Since MySQL data are huge, you can mount them in another drive which has more spare space: In docker-compose.yml, section services:db:volumes (at the first in-line comment), change the on the left to your demanded directory

- [local mysql data dir]:/var/lib/mysql

Note you must create this folder in advance and have the read and write access to it.

MySQL password config

Using empty MySQL root password may be insecure. Note that phpMyAdmin is using the same set of username and password as MySQL server. Please secure your data by adding a root password.

1. Modify the docker-compose.yml file:

In docker-compose.yml comment out line


in section services:db:environment.

Then change empty string in the line above, and also the line in section services:phpmyadmin:environment

- MYSQL_ROOT_PASSWORD=[your password]

to your password.
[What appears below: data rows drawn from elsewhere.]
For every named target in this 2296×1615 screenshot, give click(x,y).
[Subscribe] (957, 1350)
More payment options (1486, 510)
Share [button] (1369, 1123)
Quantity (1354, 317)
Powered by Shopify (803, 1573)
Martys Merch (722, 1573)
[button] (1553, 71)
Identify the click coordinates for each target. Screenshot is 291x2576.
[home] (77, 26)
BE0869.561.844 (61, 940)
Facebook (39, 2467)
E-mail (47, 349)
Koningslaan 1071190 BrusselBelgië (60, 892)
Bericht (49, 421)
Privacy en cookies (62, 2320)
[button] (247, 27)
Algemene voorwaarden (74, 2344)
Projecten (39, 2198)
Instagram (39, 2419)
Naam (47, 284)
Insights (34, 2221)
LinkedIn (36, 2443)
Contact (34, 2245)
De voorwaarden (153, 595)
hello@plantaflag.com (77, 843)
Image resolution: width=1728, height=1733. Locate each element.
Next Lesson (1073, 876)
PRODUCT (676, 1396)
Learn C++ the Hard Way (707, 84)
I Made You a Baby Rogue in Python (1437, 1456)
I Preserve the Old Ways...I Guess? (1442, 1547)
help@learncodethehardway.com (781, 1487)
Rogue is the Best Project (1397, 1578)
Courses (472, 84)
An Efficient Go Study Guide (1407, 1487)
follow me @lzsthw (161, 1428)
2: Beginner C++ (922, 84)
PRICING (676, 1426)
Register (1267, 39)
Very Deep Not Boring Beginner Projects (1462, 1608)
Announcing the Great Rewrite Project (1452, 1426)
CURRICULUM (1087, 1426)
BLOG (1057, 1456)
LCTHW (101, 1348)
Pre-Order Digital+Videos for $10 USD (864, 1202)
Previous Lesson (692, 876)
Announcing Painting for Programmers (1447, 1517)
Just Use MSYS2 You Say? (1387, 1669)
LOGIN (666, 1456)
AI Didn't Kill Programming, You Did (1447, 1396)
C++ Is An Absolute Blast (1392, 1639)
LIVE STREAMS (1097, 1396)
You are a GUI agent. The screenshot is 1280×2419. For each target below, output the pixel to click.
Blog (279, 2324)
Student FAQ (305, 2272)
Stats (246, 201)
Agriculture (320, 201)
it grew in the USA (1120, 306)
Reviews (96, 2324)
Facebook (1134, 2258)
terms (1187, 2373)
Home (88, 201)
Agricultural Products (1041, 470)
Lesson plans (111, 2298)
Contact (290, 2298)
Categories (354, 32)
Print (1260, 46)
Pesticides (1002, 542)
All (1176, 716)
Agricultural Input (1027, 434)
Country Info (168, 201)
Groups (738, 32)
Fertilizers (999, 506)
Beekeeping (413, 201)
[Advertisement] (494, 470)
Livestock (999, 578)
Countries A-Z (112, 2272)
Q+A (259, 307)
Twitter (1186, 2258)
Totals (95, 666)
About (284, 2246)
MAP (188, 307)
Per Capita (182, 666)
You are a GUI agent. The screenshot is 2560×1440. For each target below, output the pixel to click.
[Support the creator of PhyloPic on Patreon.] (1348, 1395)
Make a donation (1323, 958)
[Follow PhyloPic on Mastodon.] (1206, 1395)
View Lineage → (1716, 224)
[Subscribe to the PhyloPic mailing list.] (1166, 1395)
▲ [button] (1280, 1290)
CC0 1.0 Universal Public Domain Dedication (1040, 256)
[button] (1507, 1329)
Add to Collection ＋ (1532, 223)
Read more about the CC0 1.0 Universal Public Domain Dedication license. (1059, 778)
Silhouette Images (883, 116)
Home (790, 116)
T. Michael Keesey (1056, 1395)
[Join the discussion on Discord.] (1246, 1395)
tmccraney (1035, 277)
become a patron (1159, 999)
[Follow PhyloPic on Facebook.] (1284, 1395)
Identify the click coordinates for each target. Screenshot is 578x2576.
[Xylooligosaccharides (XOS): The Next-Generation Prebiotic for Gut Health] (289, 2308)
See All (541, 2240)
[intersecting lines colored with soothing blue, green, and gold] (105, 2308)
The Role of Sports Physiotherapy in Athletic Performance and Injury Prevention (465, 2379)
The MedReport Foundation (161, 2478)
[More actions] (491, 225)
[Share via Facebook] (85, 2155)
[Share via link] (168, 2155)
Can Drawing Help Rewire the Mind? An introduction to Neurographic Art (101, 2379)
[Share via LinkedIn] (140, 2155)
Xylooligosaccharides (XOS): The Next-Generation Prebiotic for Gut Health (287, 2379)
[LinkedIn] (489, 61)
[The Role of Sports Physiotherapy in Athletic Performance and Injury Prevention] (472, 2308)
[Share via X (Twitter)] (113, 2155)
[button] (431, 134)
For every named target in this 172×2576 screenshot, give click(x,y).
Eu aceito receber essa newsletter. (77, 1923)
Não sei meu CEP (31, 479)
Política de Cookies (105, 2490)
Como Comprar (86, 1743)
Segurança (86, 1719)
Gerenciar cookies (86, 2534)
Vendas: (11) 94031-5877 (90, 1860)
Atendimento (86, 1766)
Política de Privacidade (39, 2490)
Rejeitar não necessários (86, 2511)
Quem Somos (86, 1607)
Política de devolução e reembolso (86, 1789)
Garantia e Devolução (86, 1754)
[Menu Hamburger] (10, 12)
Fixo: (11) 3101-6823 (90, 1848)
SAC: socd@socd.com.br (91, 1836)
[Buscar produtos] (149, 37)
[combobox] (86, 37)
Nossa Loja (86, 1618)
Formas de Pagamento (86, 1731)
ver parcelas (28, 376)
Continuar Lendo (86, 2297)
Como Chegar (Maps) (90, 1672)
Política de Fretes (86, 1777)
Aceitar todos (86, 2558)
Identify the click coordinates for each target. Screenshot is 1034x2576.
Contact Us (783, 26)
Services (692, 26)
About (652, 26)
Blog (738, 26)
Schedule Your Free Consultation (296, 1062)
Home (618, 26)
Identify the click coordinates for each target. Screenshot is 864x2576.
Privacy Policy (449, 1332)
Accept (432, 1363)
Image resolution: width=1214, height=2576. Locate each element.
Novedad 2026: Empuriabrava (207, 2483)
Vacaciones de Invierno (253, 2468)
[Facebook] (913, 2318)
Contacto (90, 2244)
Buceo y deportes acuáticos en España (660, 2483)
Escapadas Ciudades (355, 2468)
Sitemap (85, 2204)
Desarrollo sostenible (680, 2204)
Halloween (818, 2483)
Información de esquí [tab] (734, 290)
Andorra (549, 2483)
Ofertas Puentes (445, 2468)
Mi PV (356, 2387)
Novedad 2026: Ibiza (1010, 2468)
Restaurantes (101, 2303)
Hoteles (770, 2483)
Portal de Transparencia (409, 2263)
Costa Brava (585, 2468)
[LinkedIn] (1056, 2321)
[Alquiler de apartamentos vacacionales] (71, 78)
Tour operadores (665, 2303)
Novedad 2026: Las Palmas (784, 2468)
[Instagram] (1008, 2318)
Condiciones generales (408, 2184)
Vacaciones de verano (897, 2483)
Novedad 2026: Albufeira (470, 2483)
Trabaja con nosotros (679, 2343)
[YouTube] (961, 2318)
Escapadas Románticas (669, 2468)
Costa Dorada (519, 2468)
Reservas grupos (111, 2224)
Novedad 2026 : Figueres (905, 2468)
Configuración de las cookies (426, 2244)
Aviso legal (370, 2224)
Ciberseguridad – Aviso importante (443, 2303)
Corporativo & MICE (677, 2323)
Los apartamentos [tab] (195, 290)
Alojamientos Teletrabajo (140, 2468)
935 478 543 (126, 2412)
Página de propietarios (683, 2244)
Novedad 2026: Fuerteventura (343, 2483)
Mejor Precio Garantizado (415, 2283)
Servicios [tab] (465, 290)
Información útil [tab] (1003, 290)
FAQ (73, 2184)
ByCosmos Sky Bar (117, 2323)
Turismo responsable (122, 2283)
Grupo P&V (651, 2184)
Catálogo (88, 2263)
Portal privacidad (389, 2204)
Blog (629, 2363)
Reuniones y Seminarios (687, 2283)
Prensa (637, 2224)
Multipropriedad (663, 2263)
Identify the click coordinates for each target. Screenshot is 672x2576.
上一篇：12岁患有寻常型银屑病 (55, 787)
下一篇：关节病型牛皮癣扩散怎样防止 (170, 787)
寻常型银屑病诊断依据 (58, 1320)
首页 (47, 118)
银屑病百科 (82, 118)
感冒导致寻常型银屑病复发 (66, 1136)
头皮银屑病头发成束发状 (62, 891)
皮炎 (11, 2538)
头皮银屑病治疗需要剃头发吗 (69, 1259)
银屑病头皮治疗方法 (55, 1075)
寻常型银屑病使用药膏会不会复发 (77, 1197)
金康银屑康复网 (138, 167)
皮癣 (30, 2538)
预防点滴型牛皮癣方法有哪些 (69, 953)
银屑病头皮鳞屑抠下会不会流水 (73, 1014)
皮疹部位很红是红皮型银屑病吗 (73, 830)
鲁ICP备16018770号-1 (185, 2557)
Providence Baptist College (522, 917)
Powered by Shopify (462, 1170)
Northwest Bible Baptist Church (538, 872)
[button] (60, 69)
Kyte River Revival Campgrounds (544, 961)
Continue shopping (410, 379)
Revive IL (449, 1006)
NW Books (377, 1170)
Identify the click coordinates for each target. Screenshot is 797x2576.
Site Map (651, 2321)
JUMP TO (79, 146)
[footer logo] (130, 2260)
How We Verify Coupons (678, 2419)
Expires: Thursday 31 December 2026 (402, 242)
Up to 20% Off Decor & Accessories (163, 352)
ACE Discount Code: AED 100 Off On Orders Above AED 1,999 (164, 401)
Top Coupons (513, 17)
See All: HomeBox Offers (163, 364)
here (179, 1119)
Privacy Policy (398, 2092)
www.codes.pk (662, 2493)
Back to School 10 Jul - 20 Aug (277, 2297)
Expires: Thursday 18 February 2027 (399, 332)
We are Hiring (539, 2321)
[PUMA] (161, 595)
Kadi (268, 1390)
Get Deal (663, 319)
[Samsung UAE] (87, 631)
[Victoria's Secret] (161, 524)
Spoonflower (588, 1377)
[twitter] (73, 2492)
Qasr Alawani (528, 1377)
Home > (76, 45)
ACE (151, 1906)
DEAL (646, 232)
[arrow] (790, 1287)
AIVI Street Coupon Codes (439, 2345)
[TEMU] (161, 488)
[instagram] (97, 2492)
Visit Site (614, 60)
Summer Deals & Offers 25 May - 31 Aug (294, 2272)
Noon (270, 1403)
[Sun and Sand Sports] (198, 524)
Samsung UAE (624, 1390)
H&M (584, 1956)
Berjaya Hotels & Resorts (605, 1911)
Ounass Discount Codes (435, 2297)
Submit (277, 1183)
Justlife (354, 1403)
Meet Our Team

Note that you should not quoted your password string

2. Modify the ./config/config.yml correspondingly:

In ./config/config.yml, under section mysql:password

password: [your password]

Modify it correspondingly.


For the other configurations, please follow the comments in ./config/config.yml.


Build and run full pipeline for the first time (or after killing all containers)

In the project's root directory, run command

docker-compose up -d --build --force-recreate

Run a part of pipeline again

Often, we want to run only a part of the pipeline with modified configurations.

1. First change the configuration by editing the ./config/config.yml YAML file.

For example, you only want to rerun MLQ again, then only turn on MLQ field in the full_pipeline section. Also remember to change the MLQ related configurations.

2. Re-start the full pipeline servies containers

By running command

docker-compose up -d


docker-compose up -d --build

(if there is some relevent code change in submodules)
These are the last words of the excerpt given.